TASK TO COMPLETE
Find each line in the items below that contains the word "perform", and copy those lines.

Word and element location data
------------------------------------------------------------

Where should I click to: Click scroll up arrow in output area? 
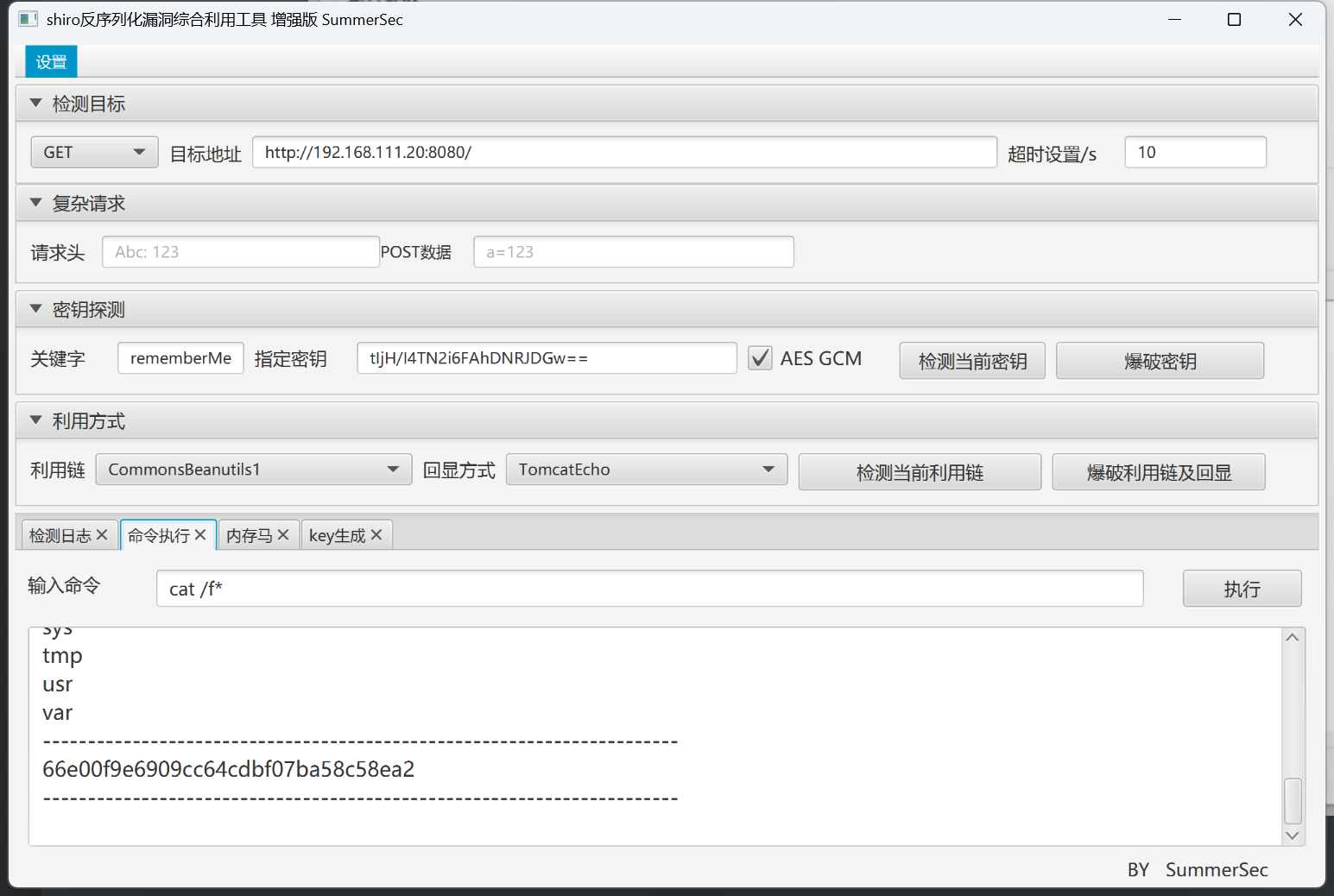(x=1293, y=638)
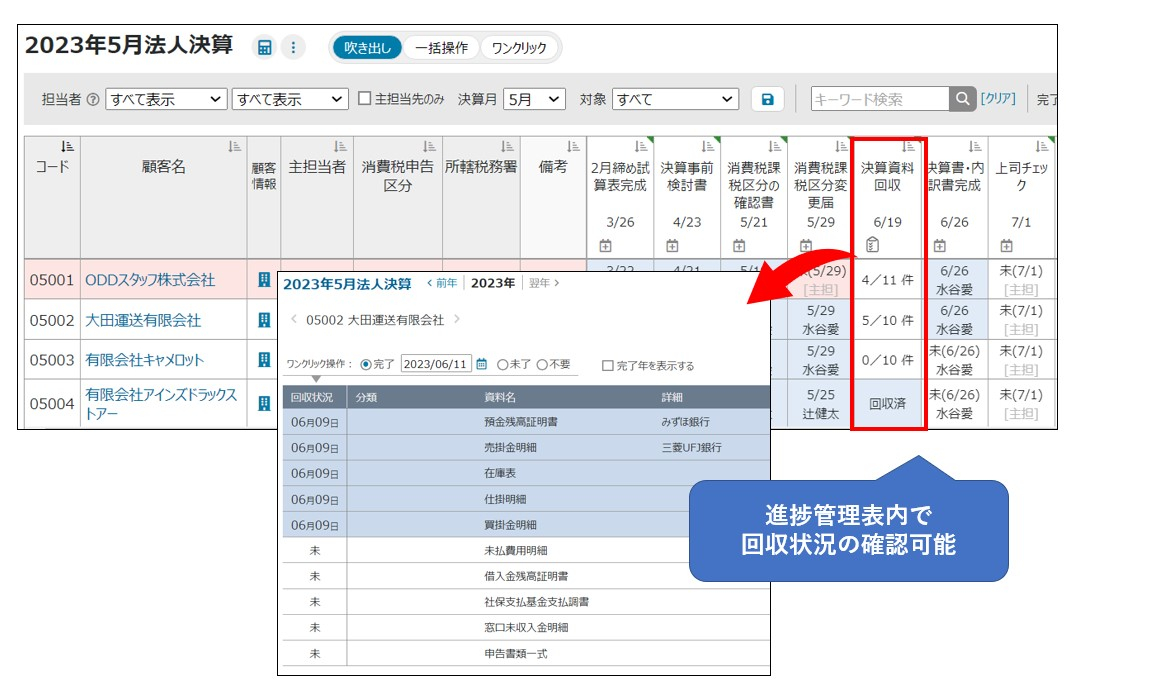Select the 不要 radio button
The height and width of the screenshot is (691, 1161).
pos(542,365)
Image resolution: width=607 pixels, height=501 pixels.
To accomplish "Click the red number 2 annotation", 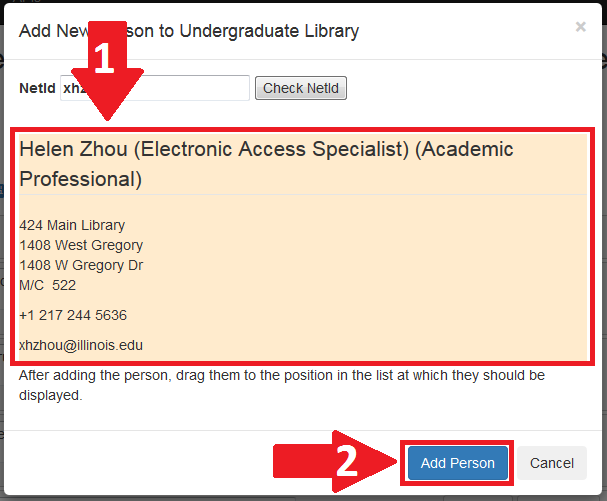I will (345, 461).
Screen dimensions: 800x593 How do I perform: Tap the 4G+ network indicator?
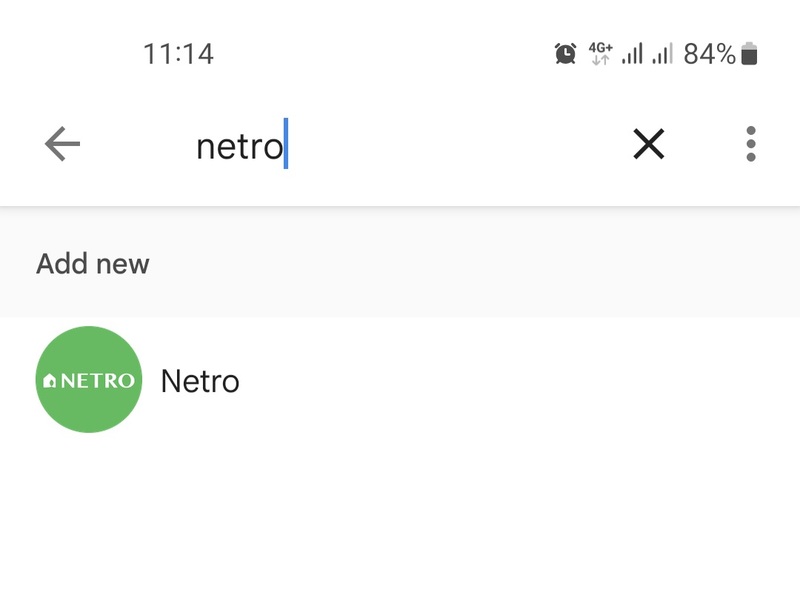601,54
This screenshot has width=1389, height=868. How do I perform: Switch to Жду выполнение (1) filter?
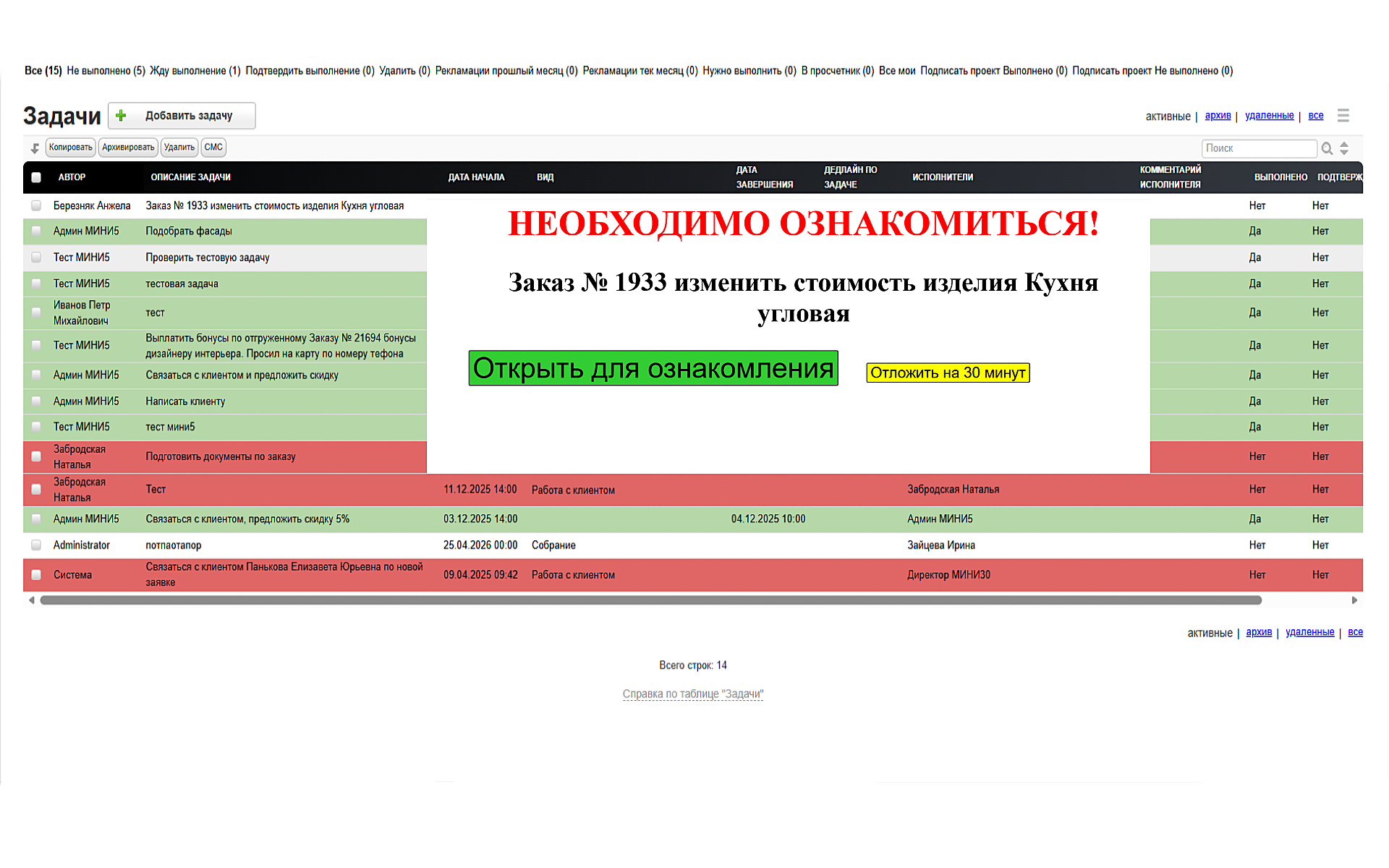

------------------------------------------------------------

SOLUTION FOR THIS EXERCISE
Screen dimensions: 800x593 How do I perform: Tap the 4G+ network indicator?
This screenshot has width=1389, height=868. How do I perform: Switch to Жду выполнение (1) filter?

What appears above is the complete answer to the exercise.